Leiharbeit und Übernahme der Ausgebildeten

IG Metall kündigt Gespräche noch vor der Tarifrunde an

Aus Anlass eines Symposiums der Tarifvertragsparteien der Mittelgruppe (Hessen, Rheinland-Pfalz und das Saarland) haben IG Metall und Arbeitgeberverbände heute vereinbart, noch vor Beginn der regulären Tarifverhandlungen im Frühjahr, Gespräche zur Fachkräftesicherung in den Betrieben der Metall- und Elektroindustrie führen. Als erster Termin wurde der 12. Januar vereinbart. Das teilte die IG Metall heute in Frankfurt mit. Die Gespräche sollen bis Mitte Februar abgeschlossen sein. Aus Sicht der IG Metall werde es um die Förderung der dualen Ausbildung in der Metall- und Elektroindustrie gehen, insbesondere will die Gewerkschaft die unbefristete Übernahme Ausgebildeter tarifvertraglich regeln. IG Metall Bezirksleiter Armin Schild erklärte: „Wir wollen in den vier Bundesländern, für die wir zuständig sind, die unbefristete Übernahme zum Standard machen. Wer Fachkräfte will, kann nicht gegen die unbefristete Übernahme sein, sondern muss den jungen Menschen eine sichere Perspektive bieten.“

In den Gesprächen mit den Arbeitgeberverbänden sollen zudem noch Regelungen getroffen werden, um den Übergang von der Schule in den Beruf zu erleichtern. Hierbei gehe es insbesondere um Schulabgänger, die bislang bei der Einstellungspraxis der Unternehmen benachteiligt waren. Hierzu zählen z.B. junge Frauen oder auch Jugendliche mit Migrationshintergrund.

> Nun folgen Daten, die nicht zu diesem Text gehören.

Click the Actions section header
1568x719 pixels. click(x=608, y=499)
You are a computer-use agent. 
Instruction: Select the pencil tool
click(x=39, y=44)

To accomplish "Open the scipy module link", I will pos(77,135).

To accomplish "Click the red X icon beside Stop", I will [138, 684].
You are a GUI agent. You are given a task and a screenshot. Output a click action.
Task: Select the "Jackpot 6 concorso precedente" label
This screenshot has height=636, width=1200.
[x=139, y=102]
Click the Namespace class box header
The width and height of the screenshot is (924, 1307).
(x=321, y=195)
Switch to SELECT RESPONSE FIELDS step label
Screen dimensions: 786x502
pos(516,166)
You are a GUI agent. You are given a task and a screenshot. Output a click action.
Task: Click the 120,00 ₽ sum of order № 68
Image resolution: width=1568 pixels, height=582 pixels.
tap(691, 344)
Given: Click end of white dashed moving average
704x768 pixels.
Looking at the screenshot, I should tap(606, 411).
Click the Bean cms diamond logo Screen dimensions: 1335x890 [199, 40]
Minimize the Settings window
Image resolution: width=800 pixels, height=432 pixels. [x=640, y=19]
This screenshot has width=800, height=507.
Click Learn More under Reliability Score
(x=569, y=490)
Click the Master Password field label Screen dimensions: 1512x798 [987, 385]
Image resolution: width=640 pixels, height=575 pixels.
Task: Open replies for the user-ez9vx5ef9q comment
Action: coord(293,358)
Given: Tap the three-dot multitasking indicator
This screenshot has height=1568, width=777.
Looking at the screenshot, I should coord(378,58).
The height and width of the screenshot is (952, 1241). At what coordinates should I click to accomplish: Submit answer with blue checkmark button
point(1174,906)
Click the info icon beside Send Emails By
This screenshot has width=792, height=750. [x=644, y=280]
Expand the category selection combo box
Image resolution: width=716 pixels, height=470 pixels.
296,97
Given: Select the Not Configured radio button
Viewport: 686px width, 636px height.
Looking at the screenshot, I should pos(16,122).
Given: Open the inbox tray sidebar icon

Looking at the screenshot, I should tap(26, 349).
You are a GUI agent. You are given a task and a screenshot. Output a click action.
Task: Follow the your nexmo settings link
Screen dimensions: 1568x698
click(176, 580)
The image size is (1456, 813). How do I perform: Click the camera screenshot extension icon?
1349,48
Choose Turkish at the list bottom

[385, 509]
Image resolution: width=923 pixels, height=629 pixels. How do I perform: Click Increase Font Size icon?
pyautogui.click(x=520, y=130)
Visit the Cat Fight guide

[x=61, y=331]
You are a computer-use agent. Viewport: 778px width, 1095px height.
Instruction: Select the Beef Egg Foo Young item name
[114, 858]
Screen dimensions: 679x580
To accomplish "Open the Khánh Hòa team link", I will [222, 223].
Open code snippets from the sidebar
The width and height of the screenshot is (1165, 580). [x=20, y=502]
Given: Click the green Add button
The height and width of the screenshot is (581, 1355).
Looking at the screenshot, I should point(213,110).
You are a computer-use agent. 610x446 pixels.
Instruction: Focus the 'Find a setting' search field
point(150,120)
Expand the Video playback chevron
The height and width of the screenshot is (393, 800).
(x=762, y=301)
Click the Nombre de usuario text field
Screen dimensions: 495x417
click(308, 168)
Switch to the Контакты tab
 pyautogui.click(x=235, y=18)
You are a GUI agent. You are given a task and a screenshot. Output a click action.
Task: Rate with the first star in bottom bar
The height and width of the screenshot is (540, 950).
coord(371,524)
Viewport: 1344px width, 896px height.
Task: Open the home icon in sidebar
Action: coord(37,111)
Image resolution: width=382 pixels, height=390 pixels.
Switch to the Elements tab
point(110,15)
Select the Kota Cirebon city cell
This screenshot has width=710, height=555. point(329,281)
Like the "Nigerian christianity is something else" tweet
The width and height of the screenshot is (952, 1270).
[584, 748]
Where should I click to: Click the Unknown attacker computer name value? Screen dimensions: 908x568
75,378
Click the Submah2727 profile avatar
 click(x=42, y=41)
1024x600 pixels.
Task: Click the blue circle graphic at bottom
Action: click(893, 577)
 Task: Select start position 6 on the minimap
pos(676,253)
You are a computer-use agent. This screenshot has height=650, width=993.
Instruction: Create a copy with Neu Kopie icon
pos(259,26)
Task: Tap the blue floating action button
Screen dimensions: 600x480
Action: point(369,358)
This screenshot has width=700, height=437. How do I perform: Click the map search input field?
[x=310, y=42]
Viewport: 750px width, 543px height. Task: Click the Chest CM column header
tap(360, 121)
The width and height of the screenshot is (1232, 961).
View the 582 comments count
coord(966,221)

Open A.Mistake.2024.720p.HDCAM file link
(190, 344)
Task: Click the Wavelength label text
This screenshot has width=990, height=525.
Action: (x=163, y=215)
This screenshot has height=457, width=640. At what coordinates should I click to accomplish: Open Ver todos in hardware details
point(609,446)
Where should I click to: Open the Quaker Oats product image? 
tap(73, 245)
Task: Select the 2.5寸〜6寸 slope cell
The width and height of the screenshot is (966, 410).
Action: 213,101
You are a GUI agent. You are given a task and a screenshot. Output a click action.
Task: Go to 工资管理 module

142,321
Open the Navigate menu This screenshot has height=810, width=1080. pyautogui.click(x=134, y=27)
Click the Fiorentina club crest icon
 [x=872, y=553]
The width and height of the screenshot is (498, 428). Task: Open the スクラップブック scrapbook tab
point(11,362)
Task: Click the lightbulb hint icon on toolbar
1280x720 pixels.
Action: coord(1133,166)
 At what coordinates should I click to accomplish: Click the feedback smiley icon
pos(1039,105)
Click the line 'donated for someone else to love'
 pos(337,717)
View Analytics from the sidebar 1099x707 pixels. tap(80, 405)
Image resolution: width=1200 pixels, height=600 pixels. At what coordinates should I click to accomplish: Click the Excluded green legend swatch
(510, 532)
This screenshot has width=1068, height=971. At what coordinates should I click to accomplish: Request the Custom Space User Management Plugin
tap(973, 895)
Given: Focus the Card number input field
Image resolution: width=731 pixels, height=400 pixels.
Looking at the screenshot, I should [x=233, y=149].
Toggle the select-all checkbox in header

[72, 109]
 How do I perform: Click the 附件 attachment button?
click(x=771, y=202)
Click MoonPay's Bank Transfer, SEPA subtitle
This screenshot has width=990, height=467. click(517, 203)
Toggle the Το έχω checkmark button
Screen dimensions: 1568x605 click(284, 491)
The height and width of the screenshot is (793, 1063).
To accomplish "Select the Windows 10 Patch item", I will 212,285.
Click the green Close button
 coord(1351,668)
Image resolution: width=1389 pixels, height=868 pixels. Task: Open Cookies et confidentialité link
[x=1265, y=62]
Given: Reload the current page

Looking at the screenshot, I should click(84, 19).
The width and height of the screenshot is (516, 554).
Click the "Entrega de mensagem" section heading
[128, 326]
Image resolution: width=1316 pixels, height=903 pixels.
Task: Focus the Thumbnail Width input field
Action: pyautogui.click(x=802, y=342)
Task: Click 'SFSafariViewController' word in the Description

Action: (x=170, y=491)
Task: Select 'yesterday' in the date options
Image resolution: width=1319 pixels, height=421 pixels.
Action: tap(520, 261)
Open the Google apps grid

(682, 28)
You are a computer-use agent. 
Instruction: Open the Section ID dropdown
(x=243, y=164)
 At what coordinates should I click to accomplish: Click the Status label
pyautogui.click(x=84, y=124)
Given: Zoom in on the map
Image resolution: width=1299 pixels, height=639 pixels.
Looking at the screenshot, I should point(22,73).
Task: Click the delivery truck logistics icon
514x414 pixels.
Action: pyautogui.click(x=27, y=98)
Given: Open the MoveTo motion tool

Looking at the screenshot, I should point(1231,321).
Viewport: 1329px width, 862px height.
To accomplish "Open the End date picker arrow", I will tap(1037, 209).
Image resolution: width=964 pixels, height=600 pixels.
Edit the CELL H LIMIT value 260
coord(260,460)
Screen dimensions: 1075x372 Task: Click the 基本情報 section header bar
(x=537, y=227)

Am Freitag, 16. Dezember, werden von 10 bis 13 Uhr, in Frankfurt (DGB-Haus, Wilhelm-Leuschner-Straße) die Tarifkommissionen der Mittelgruppe und Thüringens zusammenkommen und über Themen und wirtschaftlichen Rahmenbedingungen der anstehenden Tarifrunde beraten. Die Entgelttarifverträge der Metall- und Elektroindustrie enden zum 31. März 2012. Die IG Metall beschließt ihre Forderungen am 23. Februar 2012. Von der Tarifrunde Metall- und Elektroindustrie sind in Hessen, Rheinland-Pfalz, dem Saarland und Thüringen rund 400.000 Beschäftigte betroffen.